RAW DATA:

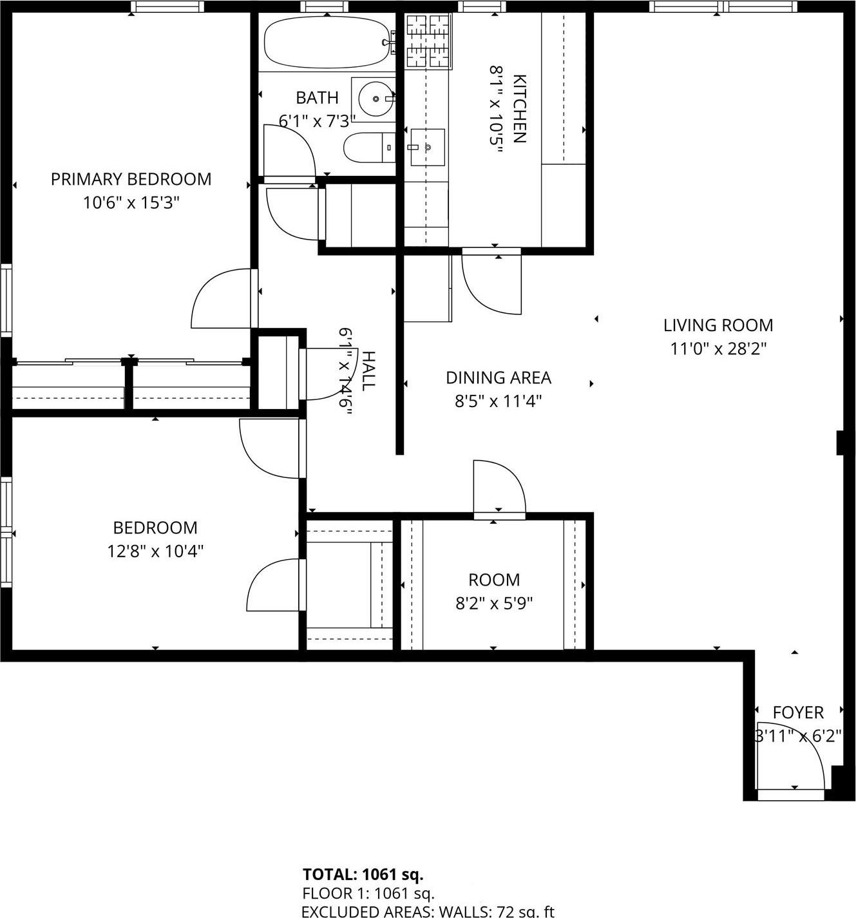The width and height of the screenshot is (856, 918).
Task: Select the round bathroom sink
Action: (374, 99)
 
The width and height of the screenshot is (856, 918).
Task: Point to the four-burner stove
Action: (428, 41)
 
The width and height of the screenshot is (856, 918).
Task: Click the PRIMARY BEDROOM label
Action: (131, 179)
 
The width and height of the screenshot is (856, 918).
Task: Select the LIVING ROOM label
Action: (718, 325)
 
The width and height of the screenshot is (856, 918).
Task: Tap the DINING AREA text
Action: (499, 378)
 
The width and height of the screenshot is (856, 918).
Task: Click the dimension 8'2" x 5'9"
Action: (494, 604)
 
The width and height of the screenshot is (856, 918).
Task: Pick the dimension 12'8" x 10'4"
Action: (155, 551)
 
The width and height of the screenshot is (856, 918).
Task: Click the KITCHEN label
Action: (519, 108)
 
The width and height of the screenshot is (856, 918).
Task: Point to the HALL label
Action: (368, 371)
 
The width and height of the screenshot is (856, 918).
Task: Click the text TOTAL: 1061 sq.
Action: (363, 874)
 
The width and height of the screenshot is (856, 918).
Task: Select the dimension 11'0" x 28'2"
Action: (718, 349)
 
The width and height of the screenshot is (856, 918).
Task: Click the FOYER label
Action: (798, 712)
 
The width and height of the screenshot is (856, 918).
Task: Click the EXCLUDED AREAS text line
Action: (428, 911)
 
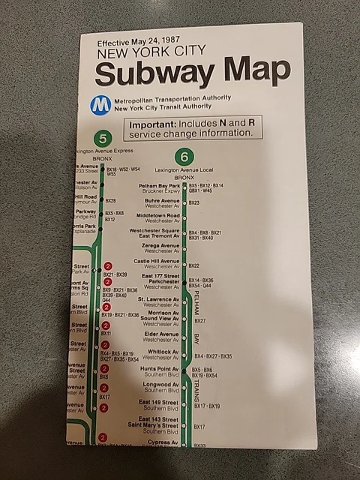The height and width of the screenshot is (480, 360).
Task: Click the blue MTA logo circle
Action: click(x=100, y=104)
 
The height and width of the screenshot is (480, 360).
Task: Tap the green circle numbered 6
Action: click(x=184, y=157)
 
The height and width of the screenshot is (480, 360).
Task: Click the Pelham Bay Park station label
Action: click(x=159, y=185)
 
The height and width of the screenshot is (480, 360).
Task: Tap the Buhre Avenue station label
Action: click(x=162, y=200)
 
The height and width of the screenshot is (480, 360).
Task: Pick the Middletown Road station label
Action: click(x=158, y=215)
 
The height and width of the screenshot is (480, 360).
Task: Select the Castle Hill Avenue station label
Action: click(x=157, y=261)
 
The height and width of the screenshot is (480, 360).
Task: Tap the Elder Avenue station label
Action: click(x=162, y=334)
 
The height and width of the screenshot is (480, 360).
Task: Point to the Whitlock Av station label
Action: click(x=164, y=351)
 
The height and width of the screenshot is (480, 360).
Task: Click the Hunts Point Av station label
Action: click(x=159, y=369)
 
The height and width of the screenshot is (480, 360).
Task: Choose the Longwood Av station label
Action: click(x=160, y=385)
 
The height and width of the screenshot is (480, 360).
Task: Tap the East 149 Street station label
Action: click(x=158, y=403)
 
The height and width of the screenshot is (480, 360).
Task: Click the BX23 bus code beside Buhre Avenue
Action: click(x=194, y=202)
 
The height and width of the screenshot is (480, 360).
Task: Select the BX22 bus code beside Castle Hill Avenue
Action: click(x=194, y=266)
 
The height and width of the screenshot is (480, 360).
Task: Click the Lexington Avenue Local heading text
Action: click(x=184, y=170)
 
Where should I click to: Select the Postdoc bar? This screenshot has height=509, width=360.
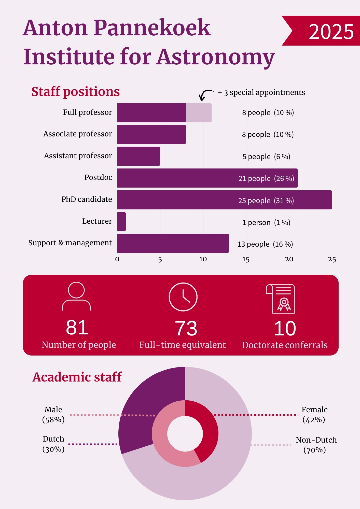tap(207, 178)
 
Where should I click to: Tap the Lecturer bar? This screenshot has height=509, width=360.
tap(121, 221)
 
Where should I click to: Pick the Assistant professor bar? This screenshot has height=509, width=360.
tap(139, 156)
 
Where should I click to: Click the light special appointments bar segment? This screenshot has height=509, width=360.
tap(199, 112)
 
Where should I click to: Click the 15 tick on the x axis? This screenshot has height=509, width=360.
tap(246, 259)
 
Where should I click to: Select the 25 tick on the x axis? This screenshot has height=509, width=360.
tap(332, 259)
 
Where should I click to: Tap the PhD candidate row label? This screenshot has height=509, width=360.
tap(87, 199)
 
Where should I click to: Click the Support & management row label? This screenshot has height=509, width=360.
tap(70, 243)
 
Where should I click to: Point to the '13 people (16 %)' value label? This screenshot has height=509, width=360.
tap(265, 244)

TO BE DONE: Reproduce the lines above word for word, omitting the pictures.

CORRECT RESPONSE:
The width and height of the screenshot is (856, 918).
Task: Select the round bathroom sink
Action: (374, 99)
 
The width and height of the screenshot is (856, 918).
Task: Point to the four-burner stove
Action: (428, 41)
 
The width and height of the screenshot is (856, 918).
Task: Click the PRIMARY BEDROOM label
Action: (131, 179)
 
The width and height of the screenshot is (856, 918).
Task: Select the LIVING ROOM label
Action: (718, 325)
 
The width and height of the screenshot is (856, 918).
Task: Tap the DINING AREA text
Action: (499, 378)
 
The width and height of the screenshot is (856, 918).
Task: Click the dimension 8'2" x 5'9"
Action: (494, 604)
 
The width and height of the screenshot is (856, 918).
Task: Pick the dimension 12'8" x 10'4"
Action: (155, 551)
 
The width and height of the screenshot is (856, 918).
Task: Click the KITCHEN label
Action: (519, 108)
 
The width and height of the screenshot is (856, 918).
Task: Point to the HALL label
Action: (368, 371)
 
The width and height of the screenshot is (856, 918).
Task: Click the text TOTAL: 1061 sq.
Action: (363, 874)
 
The width and height of the screenshot is (856, 918).
Task: Select the dimension 11'0" x 28'2"
Action: (718, 349)
 
The width and height of the screenshot is (856, 918).
Task: Click the FOYER label
Action: (798, 712)
 
The width and height of the screenshot is (856, 918).
Task: Click the EXCLUDED AREAS text line
Action: (428, 911)
 
The height and width of the screenshot is (480, 360).
Task: Click the blue MTA logo circle
Action: click(x=100, y=104)
 
The height and width of the screenshot is (480, 360).
Task: Tap the green circle numbered 6
Action: click(x=184, y=157)
 
The height and width of the screenshot is (480, 360).
Task: Click the Pelham Bay Park station label
Action: click(x=159, y=185)
 
The height and width of the screenshot is (480, 360).
Task: Tap the Buhre Avenue station label
Action: click(x=162, y=200)
 
The height and width of the screenshot is (480, 360).
Task: Pick the Middletown Road station label
Action: click(x=158, y=215)
 
The height and width of the screenshot is (480, 360).
Task: Select the Castle Hill Avenue station label
Action: click(x=157, y=261)
 
The height and width of the screenshot is (480, 360).
Task: Tap the Elder Avenue station label
Action: click(x=162, y=334)
 
The height and width of the screenshot is (480, 360).
Task: Point to the Whitlock Av station label
Action: click(x=164, y=351)
 
The height and width of the screenshot is (480, 360).
Task: Click the Hunts Point Av station label
Action: click(x=159, y=369)
 
The height and width of the screenshot is (480, 360).
Task: Choose the Longwood Av station label
Action: click(x=160, y=385)
 
The height and width of the screenshot is (480, 360).
Task: Tap the East 149 Street station label
Action: click(x=158, y=403)
 
The height and width of the screenshot is (480, 360).
Task: Click the BX23 bus code beside Buhre Avenue
Action: click(x=194, y=202)
 
The height and width of the screenshot is (480, 360).
Task: Select the BX22 bus code beside Castle Hill Avenue
Action: click(x=194, y=266)
 
The height and width of the screenshot is (480, 360).
Task: Click the Lexington Avenue Local heading text
Action: click(x=184, y=170)
 
Where should I click to: Select the Postdoc bar? This screenshot has height=509, width=360.
tap(207, 178)
 
Where should I click to: Tap the Lecturer bar? This screenshot has height=509, width=360.
tap(121, 221)
 
Where should I click to: Pick the Assistant professor bar? This screenshot has height=509, width=360.
tap(139, 156)
 
Where should I click to: Click the light special appointments bar segment? This screenshot has height=509, width=360.
tap(199, 112)
 
Where should I click to: Click the 15 tick on the x axis? This screenshot has height=509, width=360.
tap(246, 259)
 
Where should I click to: Select the 25 tick on the x axis? This screenshot has height=509, width=360.
tap(332, 259)
 
Where should I click to: Tap the PhD candidate row label? This screenshot has height=509, width=360.
tap(87, 199)
 
Where should I click to: Click the Support & management row label? This screenshot has height=509, width=360.
tap(70, 243)
 
Where should I click to: Point to the '13 people (16 %)' value label? This screenshot has height=509, width=360.
tap(265, 244)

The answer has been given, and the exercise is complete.